What you will do -> Wherever "tapahtuma" occurs in the entries, copy the line that holds it.

(Data excerpts)
+ + + +

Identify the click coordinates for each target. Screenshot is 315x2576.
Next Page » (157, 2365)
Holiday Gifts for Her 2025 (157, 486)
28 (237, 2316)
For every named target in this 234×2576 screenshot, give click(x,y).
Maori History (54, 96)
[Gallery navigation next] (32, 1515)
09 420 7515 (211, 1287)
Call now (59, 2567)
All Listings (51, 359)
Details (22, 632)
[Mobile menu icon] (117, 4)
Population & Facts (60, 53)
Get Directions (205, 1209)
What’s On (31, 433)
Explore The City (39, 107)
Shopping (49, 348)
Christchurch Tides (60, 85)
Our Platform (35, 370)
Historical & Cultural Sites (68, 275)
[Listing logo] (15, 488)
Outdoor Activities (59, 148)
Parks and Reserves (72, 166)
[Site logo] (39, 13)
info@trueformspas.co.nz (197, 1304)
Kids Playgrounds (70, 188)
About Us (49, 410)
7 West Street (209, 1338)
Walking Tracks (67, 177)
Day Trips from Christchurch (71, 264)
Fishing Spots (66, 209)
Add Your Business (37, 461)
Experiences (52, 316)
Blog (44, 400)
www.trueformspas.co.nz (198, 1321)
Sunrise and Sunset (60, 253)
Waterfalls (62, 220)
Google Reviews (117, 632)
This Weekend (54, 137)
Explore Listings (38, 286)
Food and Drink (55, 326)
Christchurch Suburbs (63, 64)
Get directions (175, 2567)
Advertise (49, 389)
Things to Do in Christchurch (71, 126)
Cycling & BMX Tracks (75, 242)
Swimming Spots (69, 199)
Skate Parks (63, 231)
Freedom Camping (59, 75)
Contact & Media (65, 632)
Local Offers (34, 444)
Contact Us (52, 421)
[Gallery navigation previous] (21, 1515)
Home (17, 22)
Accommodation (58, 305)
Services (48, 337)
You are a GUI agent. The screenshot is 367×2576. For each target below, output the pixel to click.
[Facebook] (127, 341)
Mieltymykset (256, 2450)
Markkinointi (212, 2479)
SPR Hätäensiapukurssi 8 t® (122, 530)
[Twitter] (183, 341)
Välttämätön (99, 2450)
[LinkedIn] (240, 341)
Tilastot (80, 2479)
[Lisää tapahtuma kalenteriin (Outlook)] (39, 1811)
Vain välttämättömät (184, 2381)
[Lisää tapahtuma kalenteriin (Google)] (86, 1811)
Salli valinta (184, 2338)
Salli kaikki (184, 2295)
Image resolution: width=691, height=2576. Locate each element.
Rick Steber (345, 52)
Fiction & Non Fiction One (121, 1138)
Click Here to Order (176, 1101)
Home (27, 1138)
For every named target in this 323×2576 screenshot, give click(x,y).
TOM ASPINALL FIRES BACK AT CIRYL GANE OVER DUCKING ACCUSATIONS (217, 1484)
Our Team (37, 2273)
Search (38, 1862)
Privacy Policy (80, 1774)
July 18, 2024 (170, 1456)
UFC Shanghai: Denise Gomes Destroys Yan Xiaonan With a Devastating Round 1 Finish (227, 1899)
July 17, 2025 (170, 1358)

+ + + +

Written answer ->
[Lisää tapahtuma kalenteriin (Outlook)] (39, 1811)
[Lisää tapahtuma kalenteriin (Google)] (86, 1811)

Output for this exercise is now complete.